What major obstacles are there to succeeding as a social entrepreneur?
“The challenges facing the social entrepreneur are virtually identical to the challenges facing any entrepreneur: talent, the status quo, access to credit and an unstable economy. I would add that social entrepreneurs also have the added pressure of dealing with an irrational market because people’s investments in nonprofit organizations tend to be even more subjective than their investments in income- generating operations.”
JESSAMYN WALDMAN
Founding Director, Hot Bread Kitchen, www.hotbreadkitchen.org
Around New York City, Hot Bread Kitchen is known for its great bread, but it is more than a bakery. It’s a business that enhances the futures of immigrant women by providing them with paid training in baking, access to a diverse professional and social network, and a flexible schedule that allows for their development of better-paying careers. Waldman holds an MPA from Columbia University where she specialized in immigration policy. She has worked extensively at the U.N. and with NGOs in the United States and abroad, focusing on human rights education and immigration policy. She developed professional bread-baking skills with a Master Baker’s certificate from the New School University and as a baker at New York’s renowned Daniel, Daniel Boulud’s flagship restaurant.
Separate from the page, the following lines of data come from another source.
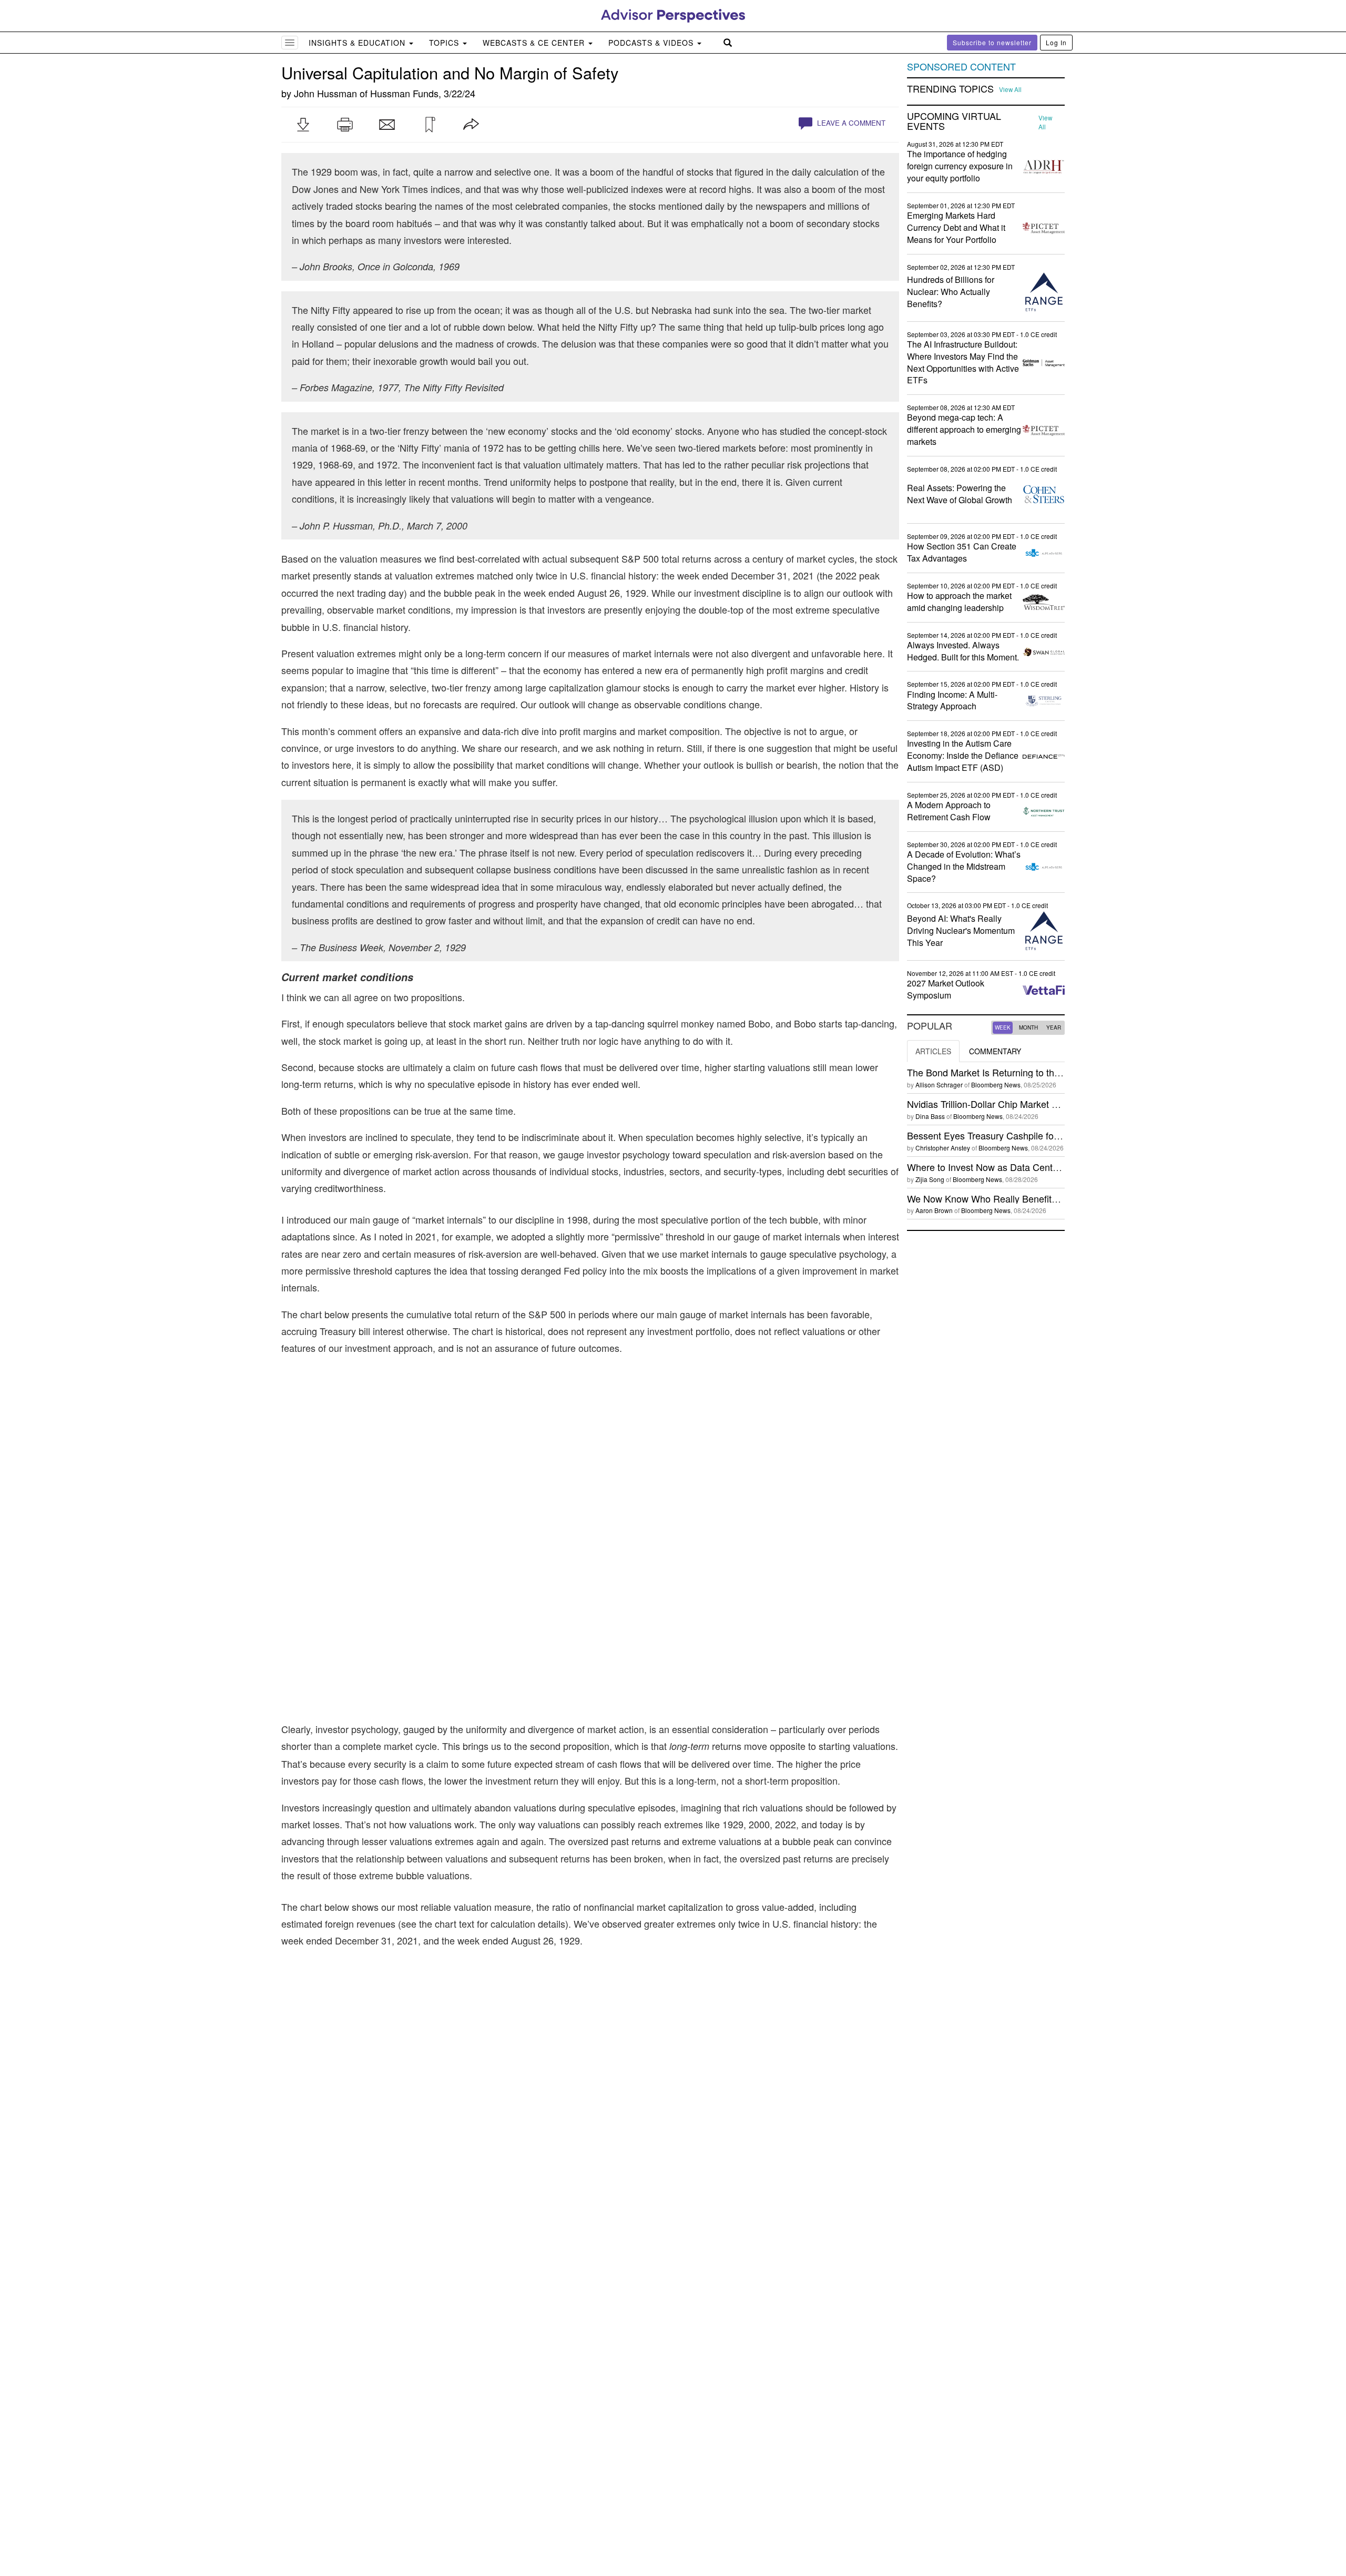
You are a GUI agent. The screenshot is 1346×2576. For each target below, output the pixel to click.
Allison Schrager (939, 1084)
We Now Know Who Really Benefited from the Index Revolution (1039, 1198)
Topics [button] (445, 42)
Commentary (995, 1051)
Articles (933, 1051)
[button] (303, 124)
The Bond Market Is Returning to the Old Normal (1008, 1072)
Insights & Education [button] (358, 42)
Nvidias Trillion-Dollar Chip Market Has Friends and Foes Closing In (1048, 1104)
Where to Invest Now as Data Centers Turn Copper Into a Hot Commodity (1061, 1167)
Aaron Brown (934, 1210)
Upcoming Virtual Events (954, 121)
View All (1010, 89)
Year (1053, 1027)
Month (1028, 1027)
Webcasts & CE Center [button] (535, 42)
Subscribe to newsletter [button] (992, 42)
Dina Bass (930, 1116)
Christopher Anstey (942, 1147)
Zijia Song (929, 1179)
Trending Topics (950, 89)
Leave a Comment (850, 123)
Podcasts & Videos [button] (652, 42)
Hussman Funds (404, 93)
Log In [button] (1056, 42)
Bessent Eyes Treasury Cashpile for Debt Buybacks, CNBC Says (1043, 1135)
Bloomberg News (996, 1084)
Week (1003, 1027)
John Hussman (325, 93)
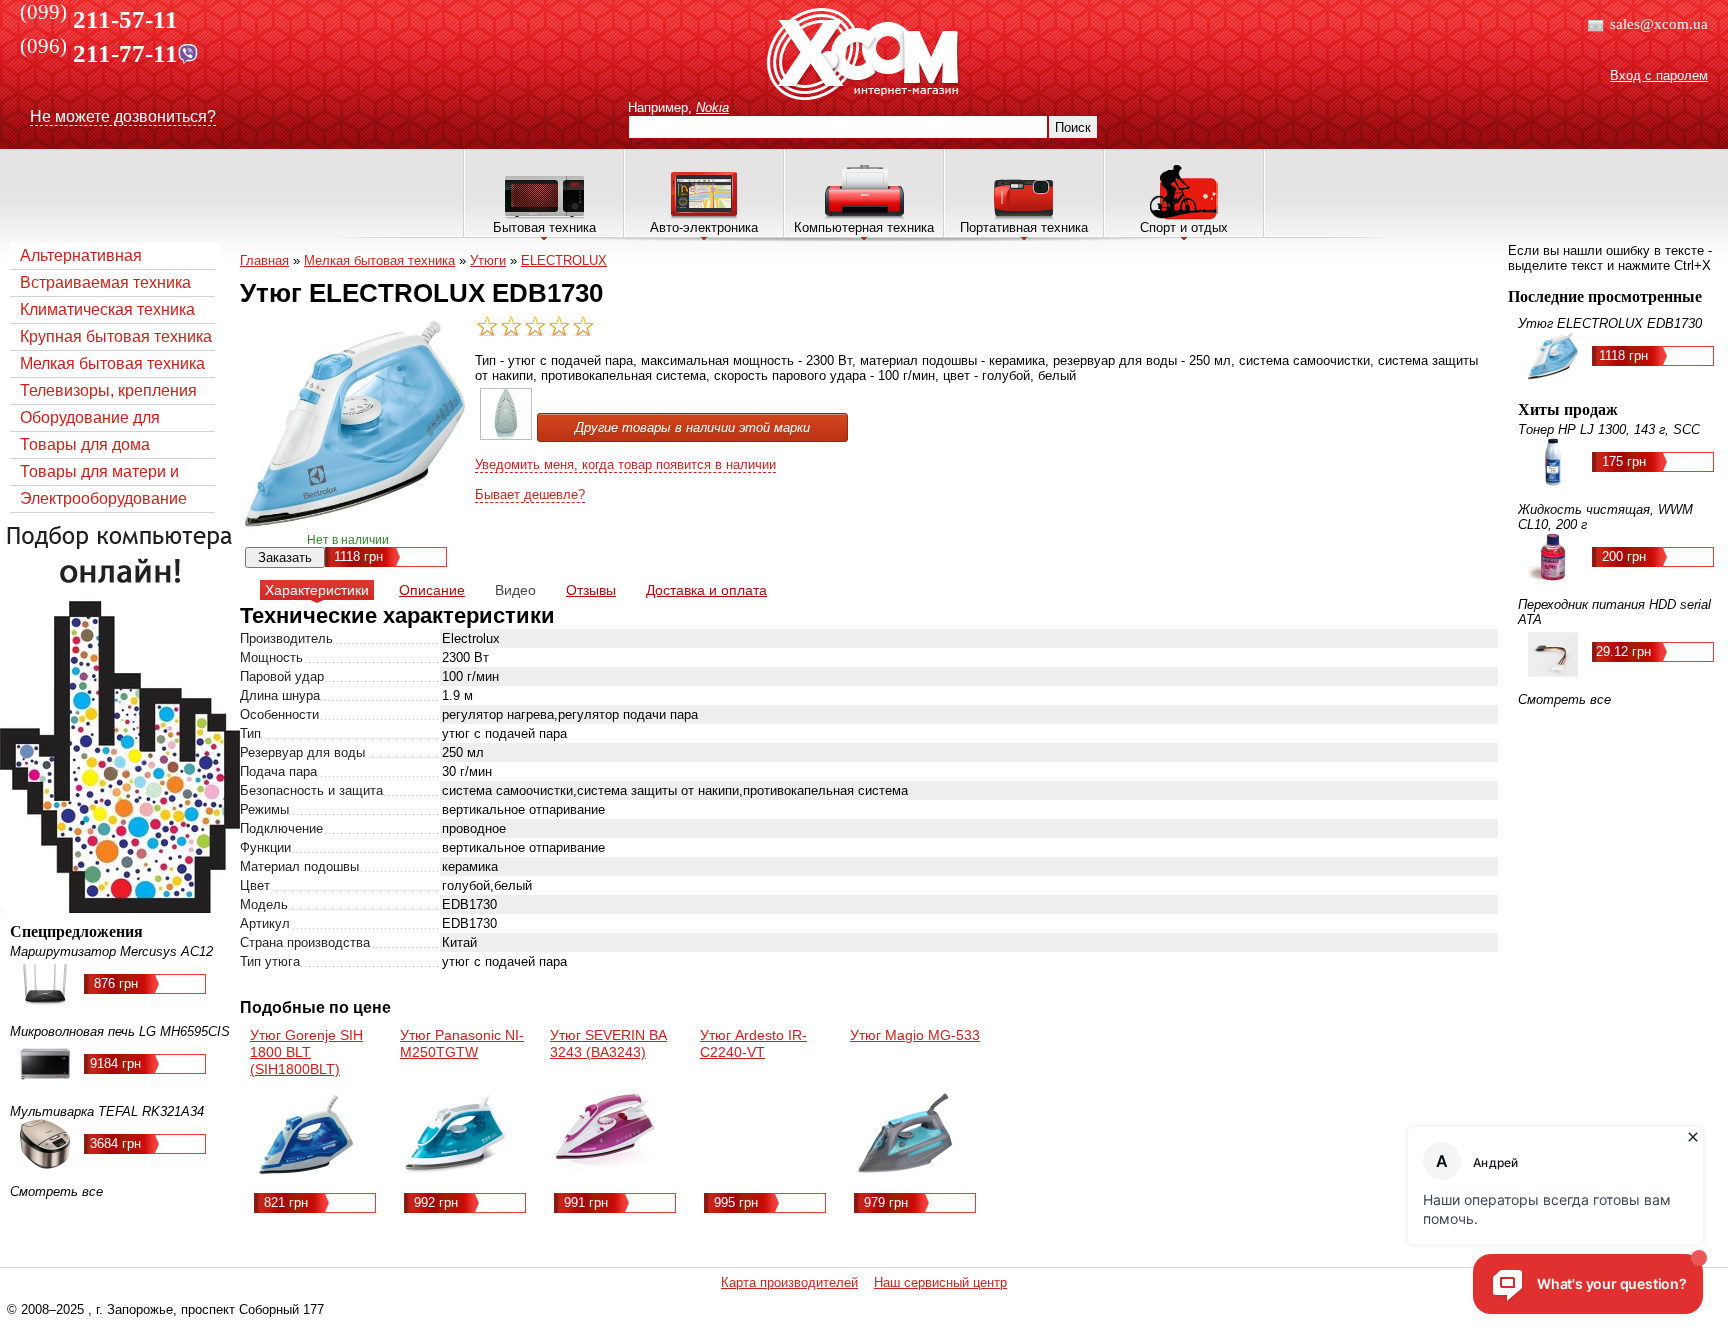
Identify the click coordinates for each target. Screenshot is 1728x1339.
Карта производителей (789, 1282)
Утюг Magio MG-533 (915, 1035)
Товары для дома (85, 444)
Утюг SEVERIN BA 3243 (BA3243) (608, 1043)
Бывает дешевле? (530, 494)
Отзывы (591, 590)
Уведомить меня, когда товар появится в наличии (625, 464)
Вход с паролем (1659, 75)
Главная (264, 260)
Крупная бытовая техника (116, 336)
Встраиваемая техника (105, 282)
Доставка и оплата (706, 590)
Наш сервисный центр (940, 1282)
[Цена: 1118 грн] (506, 435)
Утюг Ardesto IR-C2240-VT (753, 1043)
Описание (432, 590)
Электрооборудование (103, 498)
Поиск (1073, 127)
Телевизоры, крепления (108, 390)
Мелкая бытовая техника (112, 363)
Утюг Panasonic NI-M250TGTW (462, 1043)
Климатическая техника (107, 309)
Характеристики (317, 590)
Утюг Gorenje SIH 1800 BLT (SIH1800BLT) (306, 1052)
What major obstacles are there to succeeding as a social entrepreneur?
“Anybody who talks about this is going to say funding is a major obstacle, and I agree to a certain extent. Your conviction requires a high level of commitment to responding to social issues. It takes a lot of sacrifice in the start-up stage. We got a competitive start-up grant that’s not available to most people. The unfortunate reality for most people is that they have good ideas, but don’t have grant-writing experience or connections.”
RAJIV VINNAKOTA
Co-Founder and Managing Director, The SEED Foundation, www.seedfoundation.com
The SEED Foundation is devoted to bringing outstanding educational opportunities to underserved inner-city communities. Vinnakota has been involved in every facet of planning and development of the foundation’s first project, the SEED School of Washington, D.C., the nation’s only public-access college-prep boarding school for inner-city children. He is an Echoing Green fellow, an Ashoka Fellow and a former Princeton University trustee. He was named a Washingtonian of the Year by Washingtonian magazine, received the Manhattan Institute’s Social Entrepreneurship Award, an Oprah Winfrey Use Your Life Award and recently was named the 2009 winner of Princeton’s Woodrow Wilson Award.
How are social entrepreneurs changing the world?
“[Being a management consultant] was a great job, but that was not the social footprint that I wanted to leave. I really wanted to make a difference in people’s lives.”